▸ TASK DESCRIPTION
Transcribe the records that follow. Keep every word exactly, and drop the pictures.

====

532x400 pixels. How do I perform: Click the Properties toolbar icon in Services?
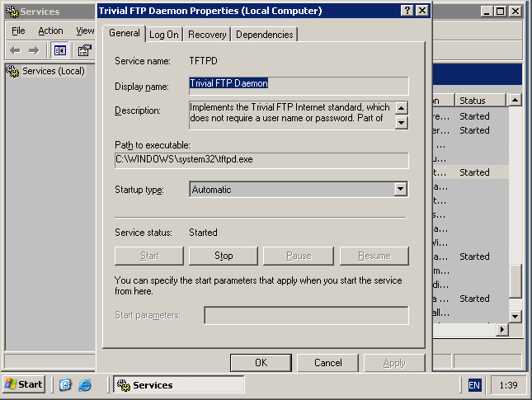84,50
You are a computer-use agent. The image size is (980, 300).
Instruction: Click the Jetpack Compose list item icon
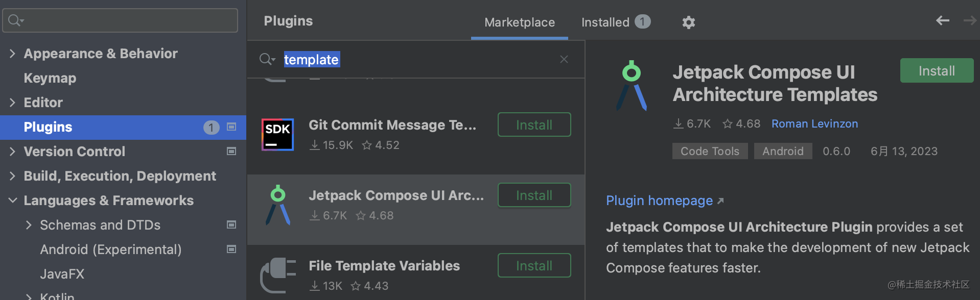[278, 205]
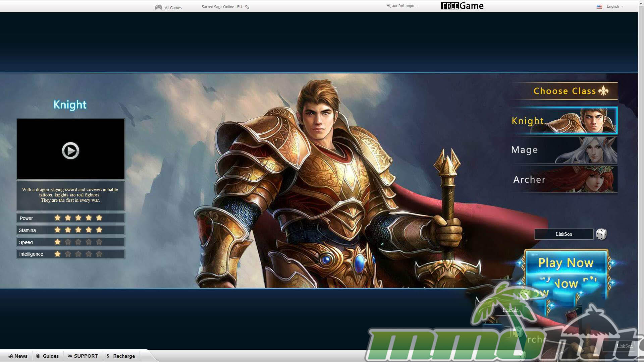Click the US flag language icon

pos(599,6)
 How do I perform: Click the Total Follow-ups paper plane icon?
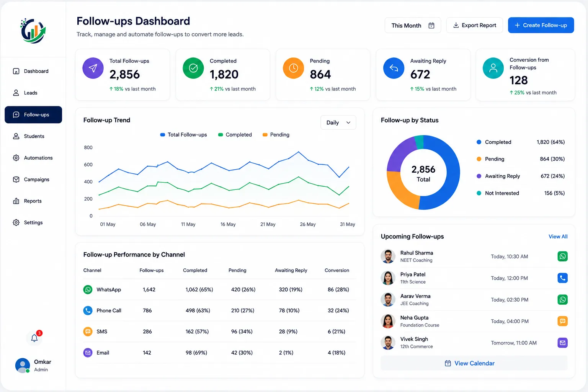click(x=93, y=68)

====

▸ RESULT OF THE EXERCISE
532x400 pixels. How do I perform: Click the Properties toolbar icon in Services?
84,50
You are a computer-use agent. The image size is (980, 300).
Instruction: Click the Jetpack Compose list item icon
[278, 205]
Click the US flag language icon

pos(599,6)
 How do I perform: Click the Total Follow-ups paper plane icon?
click(x=93, y=68)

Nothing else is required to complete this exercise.